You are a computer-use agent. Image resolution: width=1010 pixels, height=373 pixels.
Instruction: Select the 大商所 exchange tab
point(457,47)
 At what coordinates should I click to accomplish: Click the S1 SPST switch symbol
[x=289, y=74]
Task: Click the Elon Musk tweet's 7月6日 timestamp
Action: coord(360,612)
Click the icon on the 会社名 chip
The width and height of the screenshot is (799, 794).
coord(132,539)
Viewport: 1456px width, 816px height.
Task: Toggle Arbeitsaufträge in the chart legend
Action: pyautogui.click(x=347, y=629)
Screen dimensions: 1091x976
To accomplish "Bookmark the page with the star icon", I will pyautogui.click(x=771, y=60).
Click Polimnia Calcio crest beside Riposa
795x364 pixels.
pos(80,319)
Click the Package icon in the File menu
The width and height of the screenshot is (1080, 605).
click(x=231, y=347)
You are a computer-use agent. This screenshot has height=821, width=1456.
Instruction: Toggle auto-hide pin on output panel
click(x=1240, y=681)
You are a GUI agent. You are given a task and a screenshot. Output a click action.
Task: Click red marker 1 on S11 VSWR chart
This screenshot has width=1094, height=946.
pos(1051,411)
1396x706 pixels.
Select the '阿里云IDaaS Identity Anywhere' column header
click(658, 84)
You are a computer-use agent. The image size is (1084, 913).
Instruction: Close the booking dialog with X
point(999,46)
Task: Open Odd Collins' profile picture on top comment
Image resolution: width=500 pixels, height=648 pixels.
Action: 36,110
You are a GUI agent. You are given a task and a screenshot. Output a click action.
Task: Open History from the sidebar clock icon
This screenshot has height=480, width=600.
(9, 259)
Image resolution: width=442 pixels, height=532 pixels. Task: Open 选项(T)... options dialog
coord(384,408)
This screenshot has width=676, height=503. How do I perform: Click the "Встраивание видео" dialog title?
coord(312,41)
* * * *
Aim of the task> For this exercise, copy word for word the line that contains "Select the '阿里云IDaaS" and every line after it, ending with the last line of the entries above.

Solution>
Select the '阿里云IDaaS Identity Anywhere' column header
click(658, 84)
You are a computer-use agent. The image size is (1084, 913).
Instruction: Close the booking dialog with X
point(999,46)
Task: Open Odd Collins' profile picture on top comment
Image resolution: width=500 pixels, height=648 pixels.
Action: 36,110
You are a GUI agent. You are given a task and a screenshot. Output a click action.
Task: Open History from the sidebar clock icon
This screenshot has height=480, width=600.
(9, 259)
Image resolution: width=442 pixels, height=532 pixels. Task: Open 选项(T)... options dialog
coord(384,408)
This screenshot has width=676, height=503. How do I perform: Click the "Встраивание видео" dialog title?
coord(312,41)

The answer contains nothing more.